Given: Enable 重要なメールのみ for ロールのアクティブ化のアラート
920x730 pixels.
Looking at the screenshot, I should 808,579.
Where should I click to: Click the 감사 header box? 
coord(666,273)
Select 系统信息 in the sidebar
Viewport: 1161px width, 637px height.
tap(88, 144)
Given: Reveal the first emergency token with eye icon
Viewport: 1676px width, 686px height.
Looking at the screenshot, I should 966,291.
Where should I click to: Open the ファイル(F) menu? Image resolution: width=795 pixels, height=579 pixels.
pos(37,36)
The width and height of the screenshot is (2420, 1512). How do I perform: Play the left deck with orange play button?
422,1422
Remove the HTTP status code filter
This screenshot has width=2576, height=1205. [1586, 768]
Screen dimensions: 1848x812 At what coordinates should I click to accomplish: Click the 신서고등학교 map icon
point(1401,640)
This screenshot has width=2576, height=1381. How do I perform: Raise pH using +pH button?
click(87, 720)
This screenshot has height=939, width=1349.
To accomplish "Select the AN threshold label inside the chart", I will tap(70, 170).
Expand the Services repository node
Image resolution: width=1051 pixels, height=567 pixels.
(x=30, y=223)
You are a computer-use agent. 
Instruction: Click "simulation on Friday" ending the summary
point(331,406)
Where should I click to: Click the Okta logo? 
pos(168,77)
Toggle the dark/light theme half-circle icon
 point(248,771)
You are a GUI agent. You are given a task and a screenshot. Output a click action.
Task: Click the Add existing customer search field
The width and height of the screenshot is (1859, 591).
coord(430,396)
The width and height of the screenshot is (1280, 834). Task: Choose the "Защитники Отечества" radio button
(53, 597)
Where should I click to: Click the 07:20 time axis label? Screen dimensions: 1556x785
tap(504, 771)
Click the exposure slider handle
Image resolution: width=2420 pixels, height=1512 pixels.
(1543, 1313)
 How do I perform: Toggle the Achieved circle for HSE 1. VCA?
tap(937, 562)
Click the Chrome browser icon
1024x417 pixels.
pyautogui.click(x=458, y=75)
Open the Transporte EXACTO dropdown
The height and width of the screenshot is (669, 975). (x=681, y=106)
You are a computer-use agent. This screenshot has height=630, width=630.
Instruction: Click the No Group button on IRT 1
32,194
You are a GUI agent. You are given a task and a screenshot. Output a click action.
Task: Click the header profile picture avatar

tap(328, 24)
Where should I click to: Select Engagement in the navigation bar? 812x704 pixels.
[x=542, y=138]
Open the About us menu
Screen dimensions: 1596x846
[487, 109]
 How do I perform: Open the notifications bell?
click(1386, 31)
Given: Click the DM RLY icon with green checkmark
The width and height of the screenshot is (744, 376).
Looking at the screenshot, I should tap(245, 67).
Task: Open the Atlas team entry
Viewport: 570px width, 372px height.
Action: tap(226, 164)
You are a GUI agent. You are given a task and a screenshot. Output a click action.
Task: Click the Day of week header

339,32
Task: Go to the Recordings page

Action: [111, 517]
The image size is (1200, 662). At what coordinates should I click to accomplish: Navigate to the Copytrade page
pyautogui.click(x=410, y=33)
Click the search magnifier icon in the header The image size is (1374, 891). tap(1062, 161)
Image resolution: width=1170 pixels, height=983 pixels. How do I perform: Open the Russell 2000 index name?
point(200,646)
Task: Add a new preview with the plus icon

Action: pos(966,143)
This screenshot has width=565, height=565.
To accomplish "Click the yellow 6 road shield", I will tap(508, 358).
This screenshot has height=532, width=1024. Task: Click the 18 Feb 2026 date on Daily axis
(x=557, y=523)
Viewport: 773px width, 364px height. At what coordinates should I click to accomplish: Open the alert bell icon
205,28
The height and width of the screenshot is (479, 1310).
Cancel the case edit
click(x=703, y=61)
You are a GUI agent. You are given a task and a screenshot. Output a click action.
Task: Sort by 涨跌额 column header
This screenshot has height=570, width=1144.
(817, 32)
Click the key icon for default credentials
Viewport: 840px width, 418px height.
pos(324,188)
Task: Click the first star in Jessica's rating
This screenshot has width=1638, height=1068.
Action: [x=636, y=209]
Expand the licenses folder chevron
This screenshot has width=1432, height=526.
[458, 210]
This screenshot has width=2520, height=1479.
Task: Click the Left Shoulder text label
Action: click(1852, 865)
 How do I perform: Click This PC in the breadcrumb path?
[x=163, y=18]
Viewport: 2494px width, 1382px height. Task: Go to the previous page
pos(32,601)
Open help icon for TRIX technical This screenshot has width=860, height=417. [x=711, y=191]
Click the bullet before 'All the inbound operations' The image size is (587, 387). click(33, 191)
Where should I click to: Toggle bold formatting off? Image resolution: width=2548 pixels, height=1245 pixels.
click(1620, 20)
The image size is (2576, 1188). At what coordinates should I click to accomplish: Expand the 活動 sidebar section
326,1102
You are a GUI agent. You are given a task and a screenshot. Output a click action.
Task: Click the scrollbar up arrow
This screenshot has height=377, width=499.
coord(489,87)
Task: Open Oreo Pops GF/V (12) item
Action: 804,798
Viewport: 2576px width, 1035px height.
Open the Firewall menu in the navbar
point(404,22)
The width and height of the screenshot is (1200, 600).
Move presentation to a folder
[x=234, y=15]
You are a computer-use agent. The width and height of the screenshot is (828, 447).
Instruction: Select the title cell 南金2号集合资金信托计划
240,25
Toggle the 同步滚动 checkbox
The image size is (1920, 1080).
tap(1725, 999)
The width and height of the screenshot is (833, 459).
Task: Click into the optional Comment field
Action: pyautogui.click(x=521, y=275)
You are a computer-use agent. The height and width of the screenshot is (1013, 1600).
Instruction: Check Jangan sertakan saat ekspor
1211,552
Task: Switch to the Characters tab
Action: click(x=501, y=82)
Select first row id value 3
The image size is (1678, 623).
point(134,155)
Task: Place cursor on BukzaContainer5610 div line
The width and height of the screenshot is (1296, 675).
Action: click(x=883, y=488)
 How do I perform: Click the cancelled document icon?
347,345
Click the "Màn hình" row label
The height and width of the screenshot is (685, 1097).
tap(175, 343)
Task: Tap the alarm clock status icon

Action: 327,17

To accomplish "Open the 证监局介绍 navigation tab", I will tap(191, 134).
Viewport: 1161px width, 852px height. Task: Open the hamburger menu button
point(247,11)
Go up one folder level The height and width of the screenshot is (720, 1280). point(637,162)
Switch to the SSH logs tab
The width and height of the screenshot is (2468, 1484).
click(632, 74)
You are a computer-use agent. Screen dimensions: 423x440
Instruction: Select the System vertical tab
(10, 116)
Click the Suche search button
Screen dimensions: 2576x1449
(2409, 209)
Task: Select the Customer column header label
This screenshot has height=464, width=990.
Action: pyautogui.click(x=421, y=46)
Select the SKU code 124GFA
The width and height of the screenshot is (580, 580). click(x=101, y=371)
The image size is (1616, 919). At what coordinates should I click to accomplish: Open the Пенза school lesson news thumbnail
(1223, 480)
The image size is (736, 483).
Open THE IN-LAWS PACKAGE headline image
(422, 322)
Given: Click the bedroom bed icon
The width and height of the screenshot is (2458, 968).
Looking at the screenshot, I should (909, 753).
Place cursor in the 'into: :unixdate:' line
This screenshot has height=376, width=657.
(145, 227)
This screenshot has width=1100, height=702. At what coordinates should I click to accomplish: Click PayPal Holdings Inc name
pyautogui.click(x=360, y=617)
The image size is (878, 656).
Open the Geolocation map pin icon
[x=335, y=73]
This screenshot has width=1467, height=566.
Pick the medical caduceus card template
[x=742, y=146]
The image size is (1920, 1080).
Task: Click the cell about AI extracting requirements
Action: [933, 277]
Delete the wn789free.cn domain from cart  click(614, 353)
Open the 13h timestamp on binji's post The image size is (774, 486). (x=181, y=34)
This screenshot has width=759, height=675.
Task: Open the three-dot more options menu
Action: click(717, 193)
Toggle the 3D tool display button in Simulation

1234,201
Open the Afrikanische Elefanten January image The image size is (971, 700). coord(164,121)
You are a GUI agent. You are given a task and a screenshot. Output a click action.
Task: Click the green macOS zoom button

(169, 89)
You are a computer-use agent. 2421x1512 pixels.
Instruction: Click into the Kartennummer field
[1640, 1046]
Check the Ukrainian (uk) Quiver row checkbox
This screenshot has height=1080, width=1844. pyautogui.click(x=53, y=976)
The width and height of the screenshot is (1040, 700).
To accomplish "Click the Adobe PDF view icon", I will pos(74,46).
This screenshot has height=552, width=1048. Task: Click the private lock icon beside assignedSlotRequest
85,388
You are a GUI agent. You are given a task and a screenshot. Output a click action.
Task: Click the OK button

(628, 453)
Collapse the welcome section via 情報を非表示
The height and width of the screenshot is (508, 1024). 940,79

Problem to work on
Convert the lines between the one containing "Toggle the dark/light theme half-circle icon" and the one containing "(1543, 1313)", inclusive, into a Markdown table with the columns Row and Line, numbering each line and leaving out any blank lines.

Correct result
| Row | Line |
|---|---|
| 1 | Toggle the dark/light theme half-circle icon |
| 2 |  point(248,771) |
| 3 | You are a GUI agent. You are given a task and a screenshot. Output a click action. |
| 4 | Task: Click the Add existing customer search field |
| 5 | The width and height of the screenshot is (1859, 591). |
| 6 | coord(430,396) |
| 7 | The width and height of the screenshot is (1280, 834). Task: Choose the "Защитники Отечества" radio button |
| 8 | (53, 597) |
| 9 | Where should I click to: Click the 07:20 time axis label? Screen dimensions: 1556x785 |
| 10 | tap(504, 771) |
| 11 | Click the exposure slider handle |
| 12 | Image resolution: width=2420 pixels, height=1512 pixels. |
| 13 | (1543, 1313) |